Remarks at Introduction of Doug Hickey as the new Commissioner General for the USA Pavilion at the Milan Expo 2015

John Kerry
Secretary of State
Treaty Room
Washington, DC
December 1, 2014

SECRETARY KERRY:  Well, good morning, everybody.  Thanks, all, for joining us here, and I want to recognize our Assistant Secretary of State Toria Nuland, who’s over here, who said to me, “I don’t need to introduce you.  You just go out there and take it over.”  (Laughter.)  So I’m following my orders, as usual.

Thanks to all of you here, the whole bunch of you here who are already deeply committed to and dedicated to this effort to make the USA Pavilion at the Milan Expo a success, and also folks who have been deeply involved in the issue of food security for a long period of time.  We have a very talented team at Friends of the USA Pavilion, and – John Phillips, our ambassador to Italy; Philip Reeker, our Consul General in Milan; Beatrice Camp, who is our Milan Expo coordinator; Kelsey Bacon; the entire team that is working on this at the State Department.  And I particularly want to thank my senior advisor David Thorne, who is our former ambassador to Italy, who has been laser focused on this effort from the very beginning, who saw the possibilities in it.  So that in one of my visits to Rome we had a major meeting with a lot of the players there and made our commitments to try to help make this a success.

Now I understand that Ambassador Bisogniero is traveling today, but I’m pleased that his DCM, Luca Franchetti Pardo, is here this morning.  And we all congratulate the Italian Government and the Italian people not just for their great energy and planning that they’ve committed to this, but also on what is already shaping up to be an extraordinary event and an opportunity for Italy to show the world its identity, but also its special sense of invention and commitment to the substance of this issue, which is global food security, in a way that only Italy can do.

Now we’re particularly excited – I am particularly excited about the person who will lead the effort to demonstrate America’s contribution to this effort, and he is the person who has agreed to serve as the Commissioner General of the USA Pavilion, Doug Hickey, to my left here.  I’m personally really happy that Doug has agreed to take on this responsibility, and I’m grateful to his wife Dawn and to their family for being willing, because these are always family affairs, to commit to this and support him as he represents our country.

Doug and I were talking just a minute ago out in the East Room about his memories of being at the World’s Fair when he was a kid, and I think all of us have grown up with a sense of what the possibilities of expositions are and the opportunities they provide to define the future.  Doug Hickey is a leader.  He’s a calm, reliable, experienced business person.  He’s a motivator.  He energizes people around him and he has a can-do spirit, and that’s what we need when you take on this kind of an effort.

Most importantly, Doug’s got vision, and let me underscore that:  He’s – he knows business.  He understands sort of the dynamic that comes together in an event like this.  And he has always intuitively and instinctively been able to help define the future and be ahead of the curve, and he has gravitated towards innovation in business as much as anything, which really makes him the perfect person to try to shape America’s engagement next year at the Milan World Expo.

Given instruction 1:
Answer these questions from the Milan Expo remarks above:
(a) Who is named as the U.S. ambassador to Italy?
(b) Who is present this morning in place of Ambassador Bisogniero?
(c) What is the name of Doug Hickey's wife?
Given instruction 2: Carry the Milan Expo remarks above forward, picking up right after their final sentence.

(Records from a pointing dataset)
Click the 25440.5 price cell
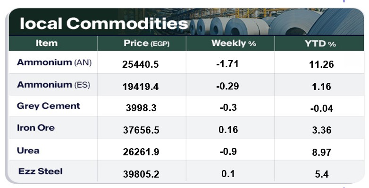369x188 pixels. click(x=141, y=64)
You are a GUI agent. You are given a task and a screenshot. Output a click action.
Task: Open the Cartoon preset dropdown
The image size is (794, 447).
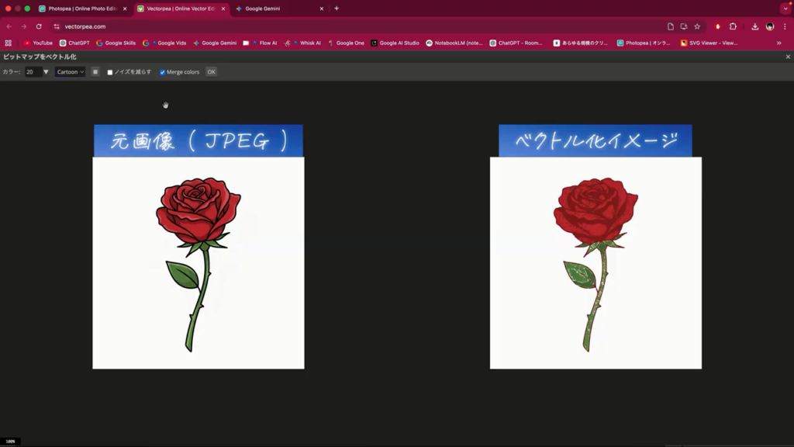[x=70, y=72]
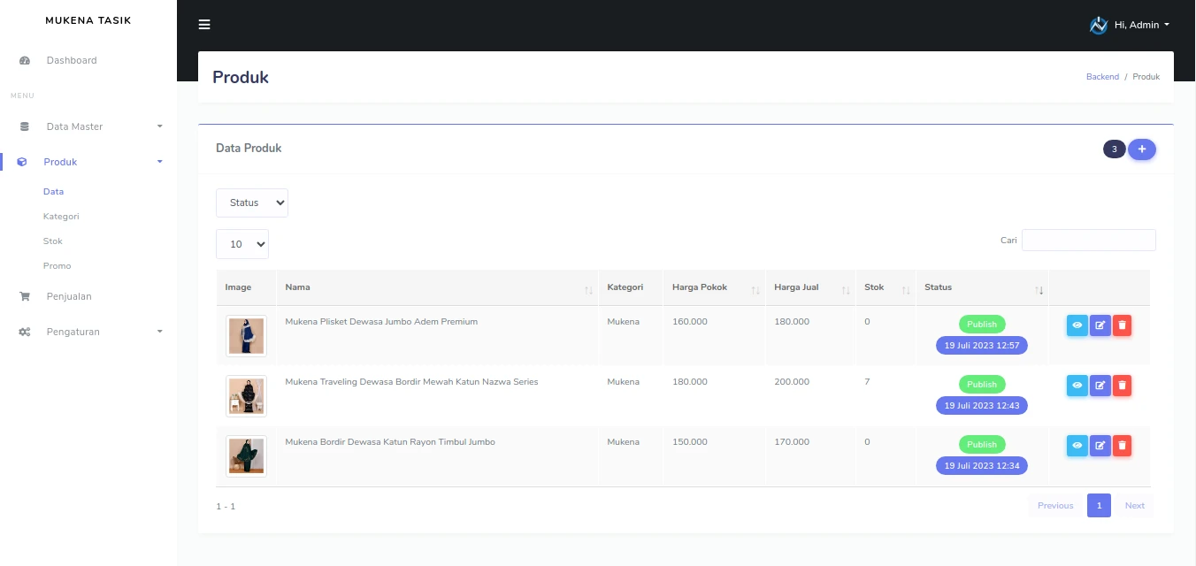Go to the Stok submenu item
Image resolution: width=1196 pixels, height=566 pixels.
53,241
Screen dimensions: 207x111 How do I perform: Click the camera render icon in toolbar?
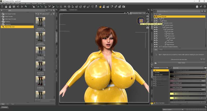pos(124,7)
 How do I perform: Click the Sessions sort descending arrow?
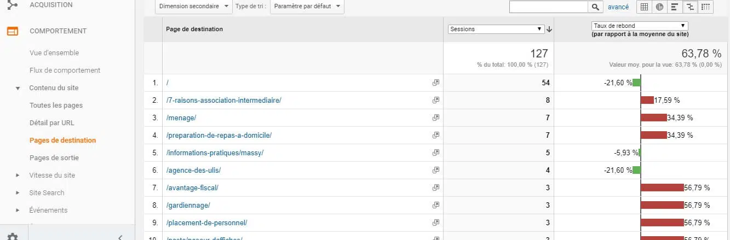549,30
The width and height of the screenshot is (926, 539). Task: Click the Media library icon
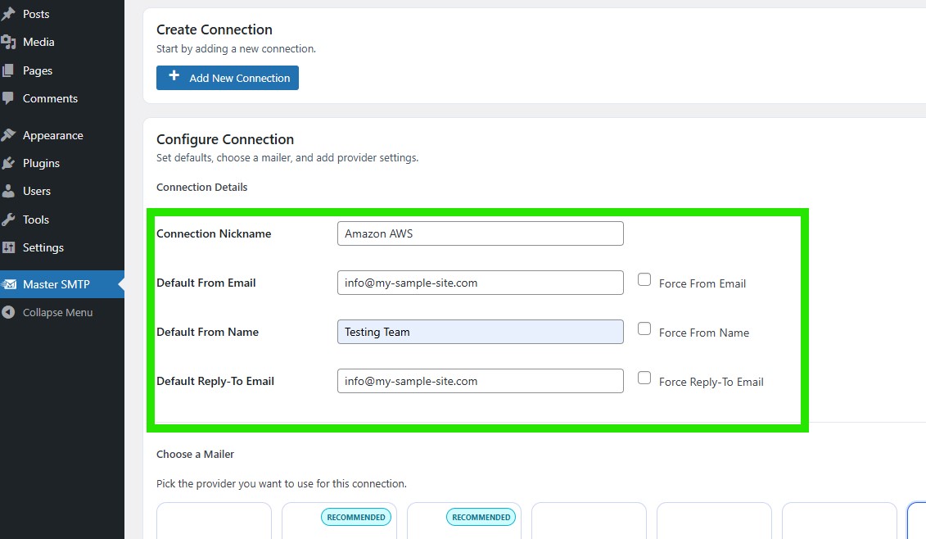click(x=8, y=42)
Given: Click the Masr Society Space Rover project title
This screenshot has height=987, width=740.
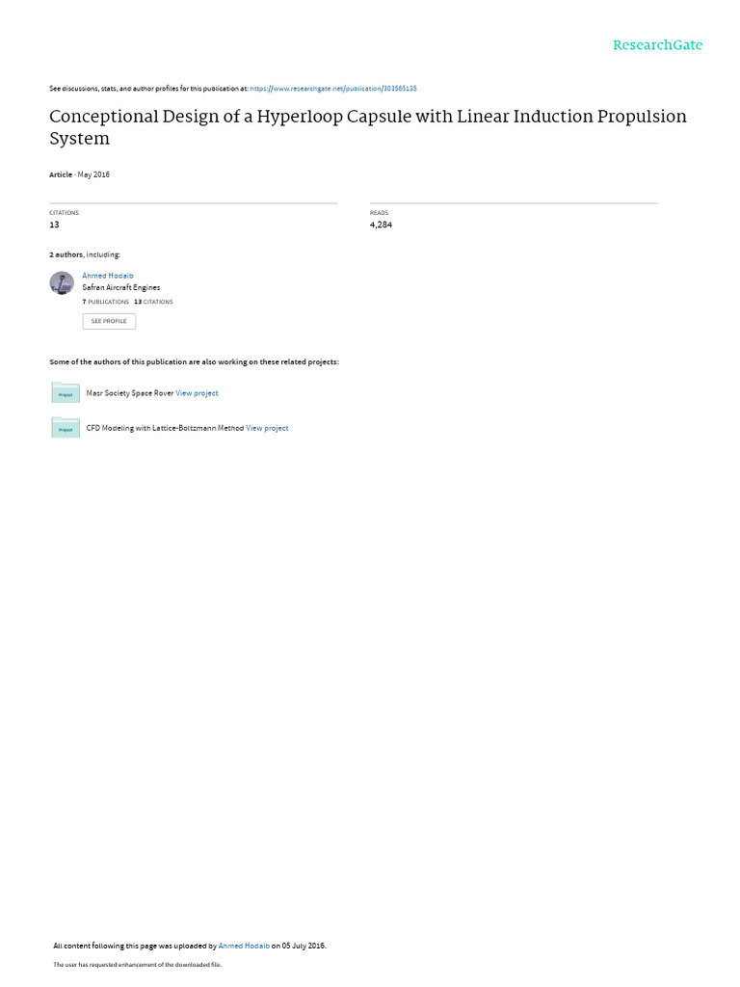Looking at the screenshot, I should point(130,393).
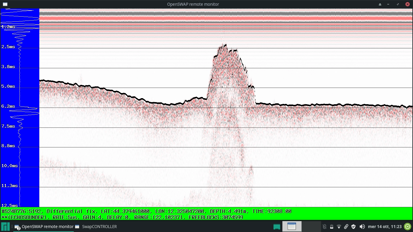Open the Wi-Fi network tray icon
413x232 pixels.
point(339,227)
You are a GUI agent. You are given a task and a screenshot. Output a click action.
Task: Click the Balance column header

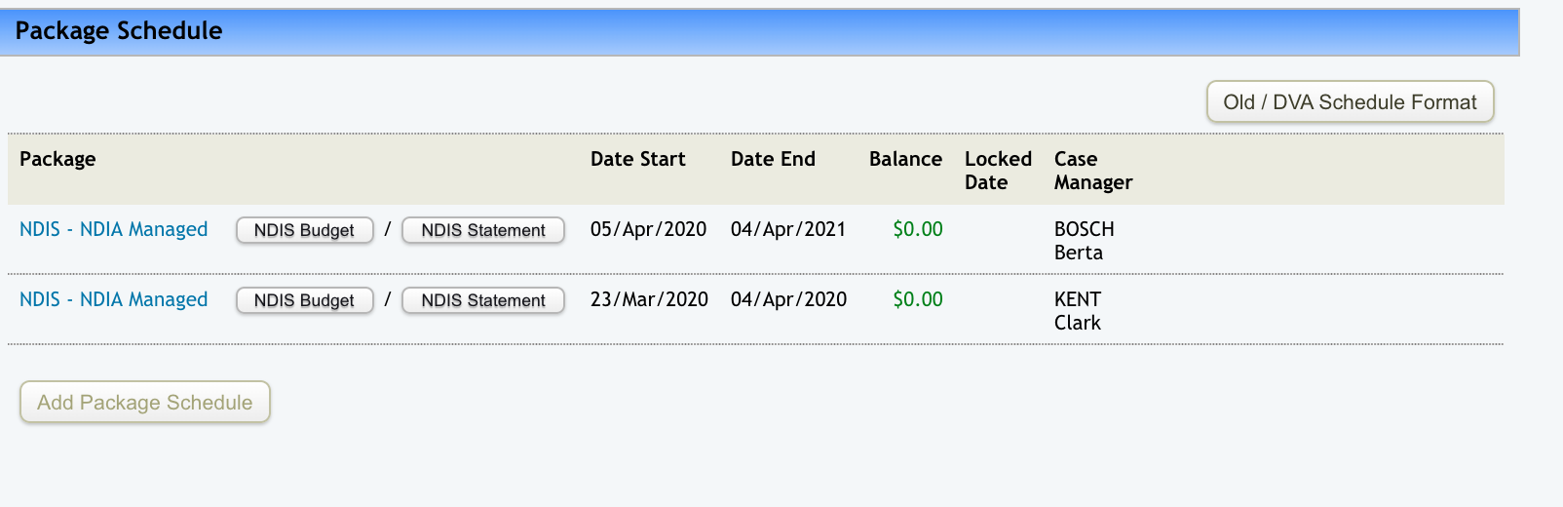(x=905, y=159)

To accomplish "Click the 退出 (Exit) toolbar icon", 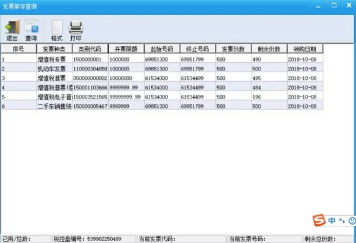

Answer 1:
(a) John Phillips
(b) Luca Franchetti Pardo, his DCM
(c) Dawn

Answer 2:
And I’ll just give you a little feel for – I’ll give you a little texture for what I was just saying about his intuitive vision.  In a sense, Doug’s personal journey in business is the story of Silicon Valley.  In the mid-‘90s when a lot of people were just getting used to the idea of the internet and email, and believe me, I remember that because I was chairperson of the Communications Subcommittee on the Commerce Committee of the Senate when we rewrote the telecommunications bill in 1996.  And I will tell you the entire discussion was about telephony.  Nobody mentioned data and data transmission.  And about a year later, six months later, the bill was DOA.  It was, though signed into law, it was as out of date – to tell you something about the movement and speed where these things matter.  This was the sound – this was the moment when the sound of dial-up – remember dial-up, folks? – (laughter) – was music to your ears.  (Laughter.)  And now it’s, oh my god, if you ever heard it today, you’d think you’re crazy. 

Doug was leading a company at that point in time when they were – he was already laying the fiber optic cables and building the exchange points for the high-speed internet, which most people didn’t even know was a possibility.  Then he was starting a company that worked with clients like Yahoo and The Washington Post to begin to develop the internet’s potential beyond the email – the potential for disseminating data and for content in a much larger and more creative way.  And that’s exactly what you see on websites today.  That’s what we just came from a presentation on this morning in our large department-wide meeting that we just had.  In the years that followed, Doug invested in a number of hugely successful companies – all of which shared the same goal: finding ways to bring new technologies to more people who could benefit from them.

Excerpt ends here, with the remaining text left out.